Methodology6 min

Warm-up and Steady State: the phases of a performance test

Performance tests have distinct phases. Understand warm-up and steady state to interpret results correctly.

A common mistake in performance testing is analyzing the wrong data. The first few minutes of a test rarely represent the system's real behavior — and the last few minutes may be contaminated by shutdown effects.

Understanding the warm-up and steady state phases is essential to correctly interpret results and make decisions based on valid data.

Measuring a cold system is like evaluating an athlete before warm-up.

Test Phases

1. Ramp-up

Period of gradual load increase to the desired level.

Load
  │        ╭────────────
  │       ╱
  │      ╱
  │     ╱
  │    ╱
  │───╱
  └────────────────────────
     Ramp    Steady State

Why do ramp-up:

  • Avoids shocking the system
  • More realistic (users don't all arrive at once)
  • Allows identifying at which point the system starts to degrade

2. Warm-up

Initial period where the system is still "warming up".

What happens during warm-up:

  • JIT compilation (Java, .NET, Node.js)
  • Cache filling
  • Connection pool establishment
  • Initial memory allocation
  • Data loading into memory

Results during warm-up:

  • Higher than normal latency
  • Lower throughput
  • Erratic behavior

3. Steady State

Stable state where the system operates under normal conditions.

Characteristics:

  • Metrics stabilize
  • Consistent latency
  • Predictable throughput
  • Stable resource usage

This is where you measure.

4. Cool-down / Ramp-down

Period of gradual load reduction.

Why do it:

  • Avoids accumulation of pending requests
  • Allows observing system recovery
  • More realistic

Why Warm-up Matters

JIT Compilation

Languages like Java, C#, and JavaScript (V8) compile code at runtime:

First execution: interpreted → slow
Subsequent executions: compiled → fast

The first requests can be 10-100x slower than subsequent ones.

Cold caches

Systems depend on multiple cache layers:

  • Application cache
  • Database cache
  • Operating system cache
  • CPU cache

Empty caches = more I/O = higher latency.

Unestablished connections

  • Database connection pools still empty
  • HTTP connections not yet established
  • SSL handshakes not yet done

Lazy loading

Many frameworks load resources on demand:

  • Classes loaded on first use
  • Configurations read on first request
  • Dependencies initialized late

Identifying Steady State

Visually

Latency
  │
  │╲
  │ ╲
  │  ╲────────────────────
  │
  └────────────────────────
     Warm-up │ Steady State

The curve flattens when steady state is reached.

Statistically

Calculate metric variation in time windows:

If standard deviation(latency) in last 5 min
   < 10% of mean
   → probably in steady state

Common heuristics

System Typical warm-up time
Java (Spring) 2-5 minutes
.NET 1-3 minutes
Node.js 30s-2 minutes
Go 10-30 seconds
Python 30s-1 minute

Note: this varies a lot with the specific application.
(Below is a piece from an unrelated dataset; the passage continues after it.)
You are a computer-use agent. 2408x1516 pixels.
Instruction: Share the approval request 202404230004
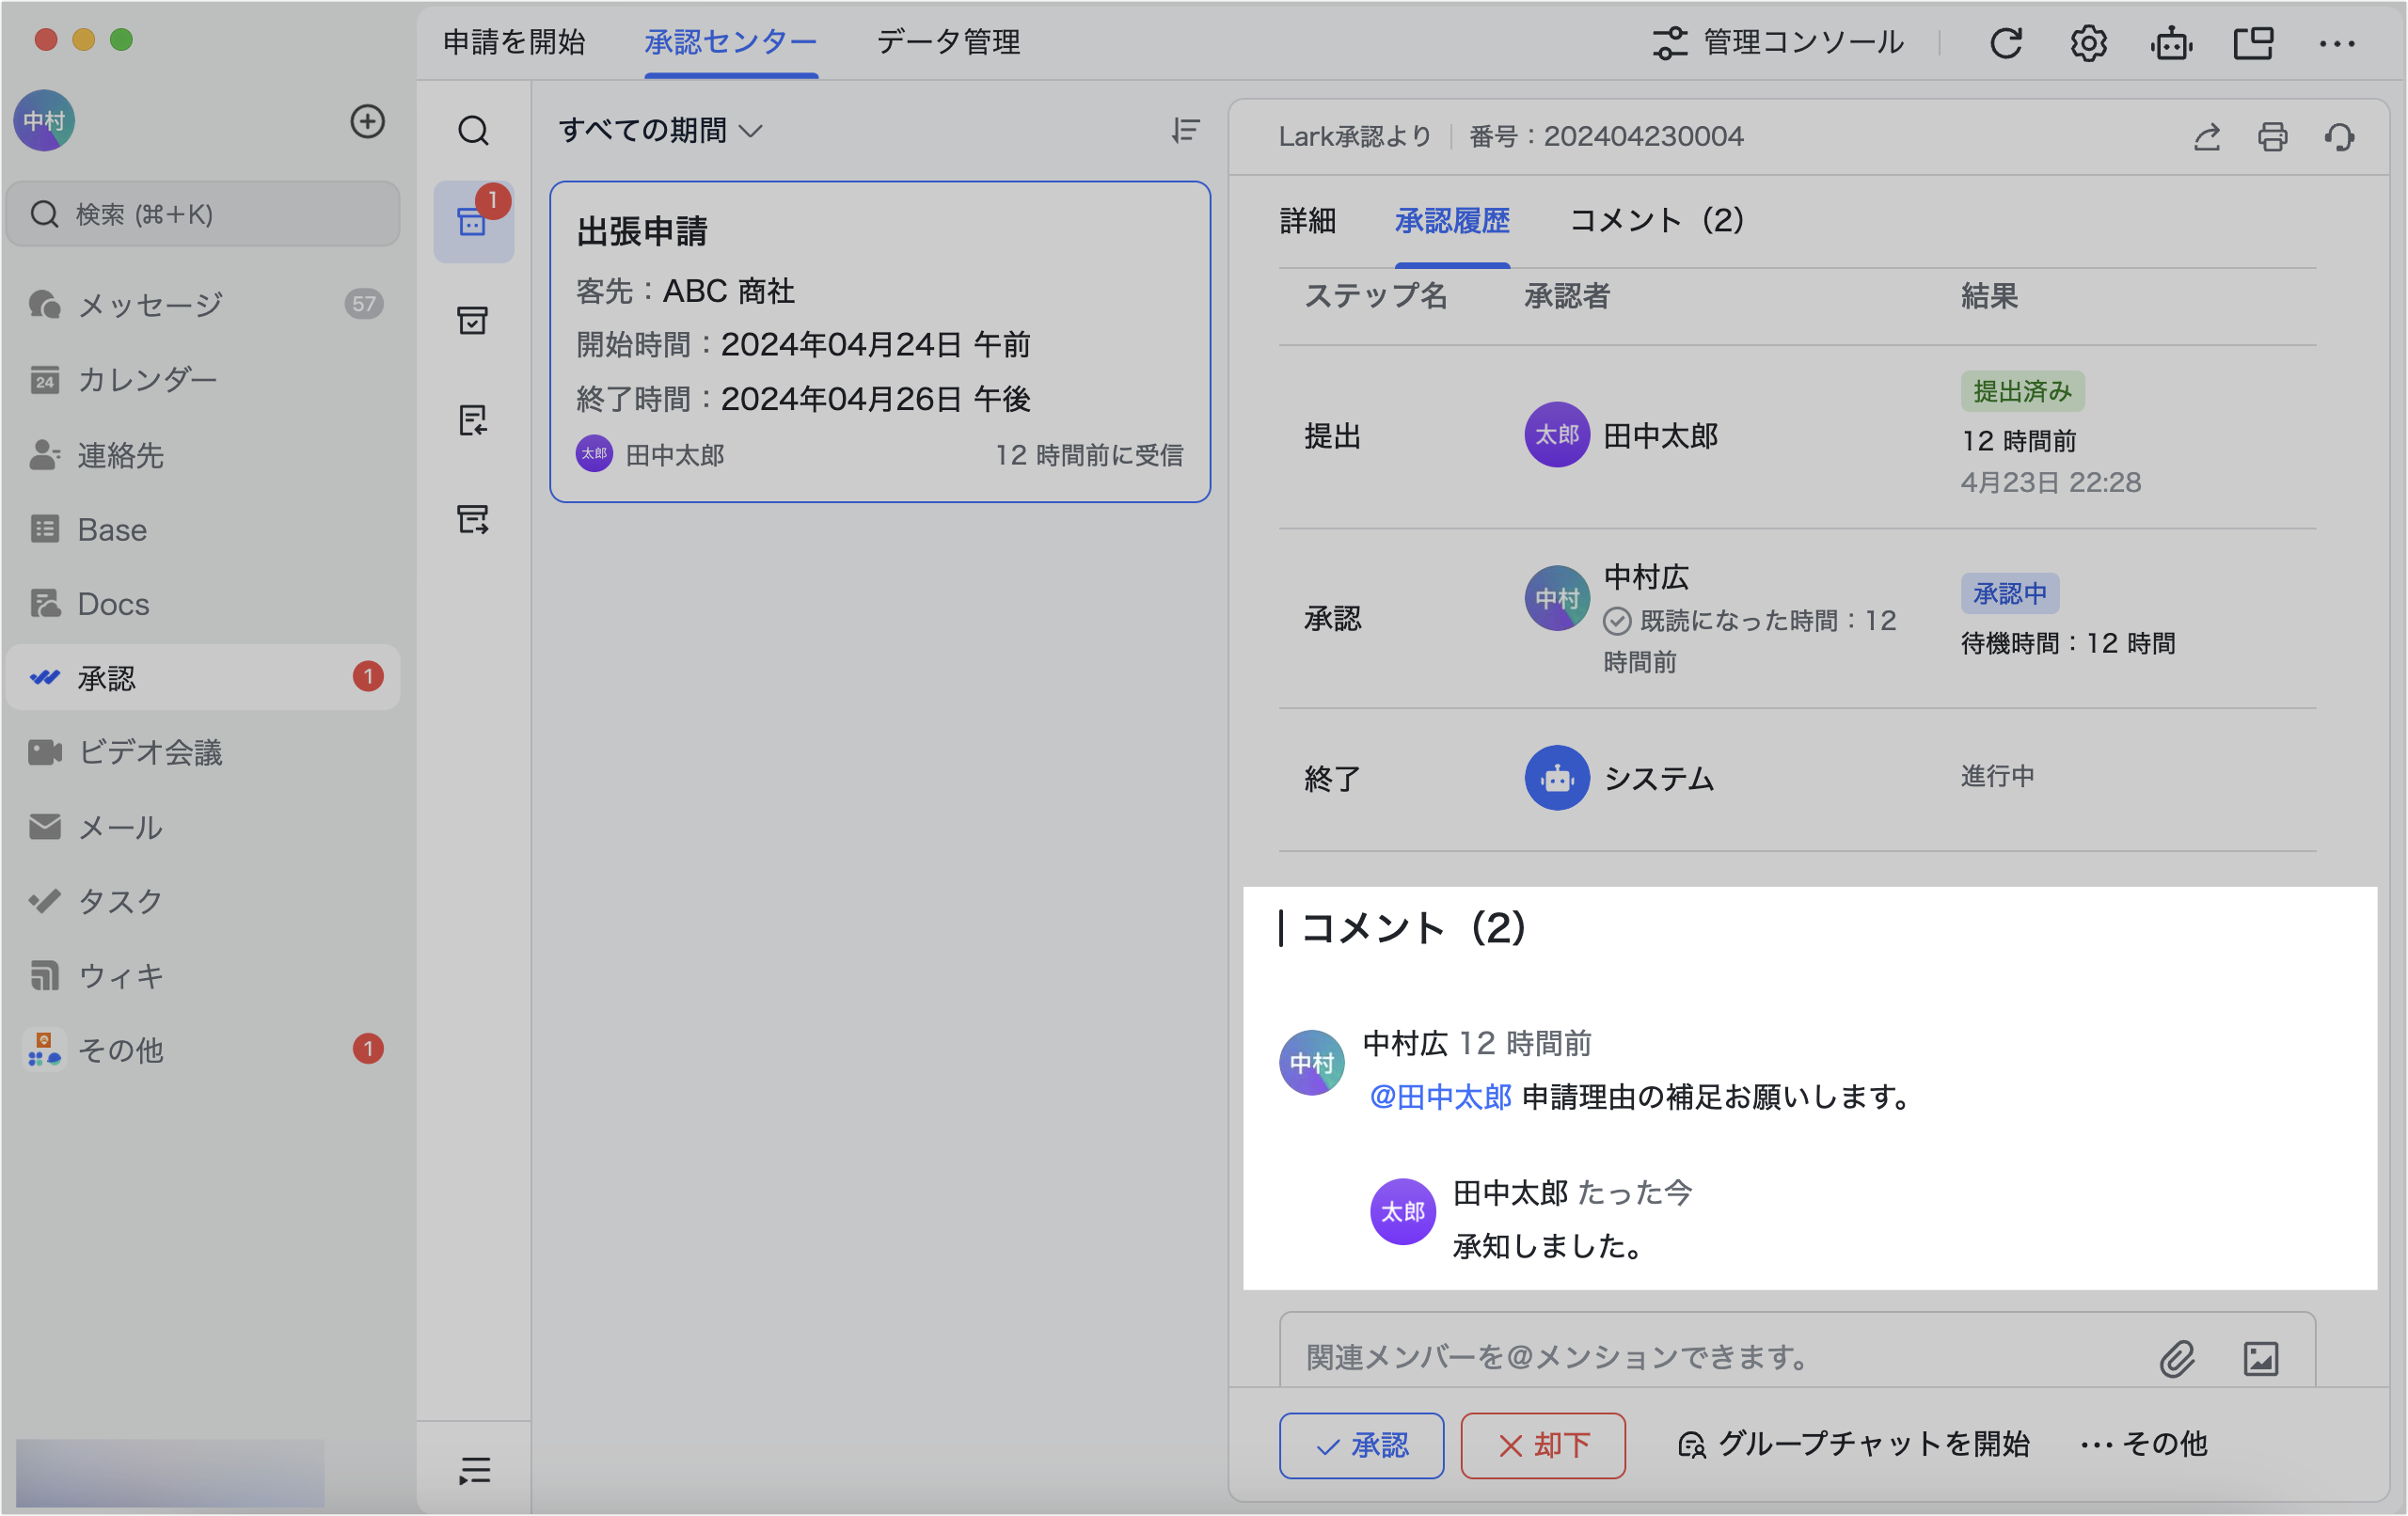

Configuring Warm-up in Tests

Minimum recommended time

Total test duration = Ramp-up + Warm-up + Steady State + Cool-down

Example:

  • Ramp-up: 2 minutes
  • Warm-up: 5 minutes (discarded in analysis)
  • Steady State: 15 minutes (measurement period)
  • Cool-down: 2 minutes

Total: 24 minutes

Excluding warm-up from analysis

Option 1: Configure in script

// k6 example
export const options = {
  stages: [
    { duration: '2m', target: 100 },   // ramp-up
    { duration: '5m', target: 100 },   // warm-up (tag for exclusion)
    { duration: '15m', target: 100 },  // steady state
    { duration: '2m', target: 0 },     // cool-down
  ],
};

Option 2: Filter in analysis Discard the first N minutes when calculating metrics.

Option 3: Pre-warm before test Run a light load before the real test to warm up the system.

Warm-up in Production

The cold start problem

New instances in production also suffer from warm-up:

  • Rolling deploys
  • Autoscaling
  • Failure recovery

Mitigation strategies

1. Smart readiness probes Don't mark the instance as ready until it's warmed up.

2. Pre-warming Send synthetic requests to new instances before receiving real traffic.

3. Graceful startup Gradually increase traffic to new instances.

4. Keep warm pool Maintain extra already-warmed instances ready to receive traffic.

Common Mistakes

1. Tests too short

5 minutes of testing
= 2 min ramp + 3 min steady
= insufficient data

Recommendation: minimum 15-20 minutes of steady state.

2. Including warm-up in metrics

Including the first minutes distorts all statistics:

  • Inflated average
  • Wrong percentiles
  • Underestimated throughput

3. Not warming up between iterations

When running multiple tests, the system may cool down between them. Consider:

  • Continuous tests
  • Warm-up period between iterations

4. Forgetting dependency warm-up

Your system may be warm, but:

  • Database is cold
  • Cache was cleared
  • CDN doesn't have content at edge

Conclusion

Warm-up and steady state are fundamental concepts for reliable performance tests.

For valid tests:

  1. Include adequate ramp-up period
  2. Wait for the system to reach steady state
  3. Exclude warm-up from final metrics
  4. Keep steady state long enough for meaningful data
  5. Consider external dependency warm-up

For production:

  1. Plan for cold starts in deploys and autoscaling
  2. Implement pre-warming when possible
  3. Use readiness probes that consider warm-up

The true system behavior only appears after it warms up. Measuring before that is measuring the exception, not the rule.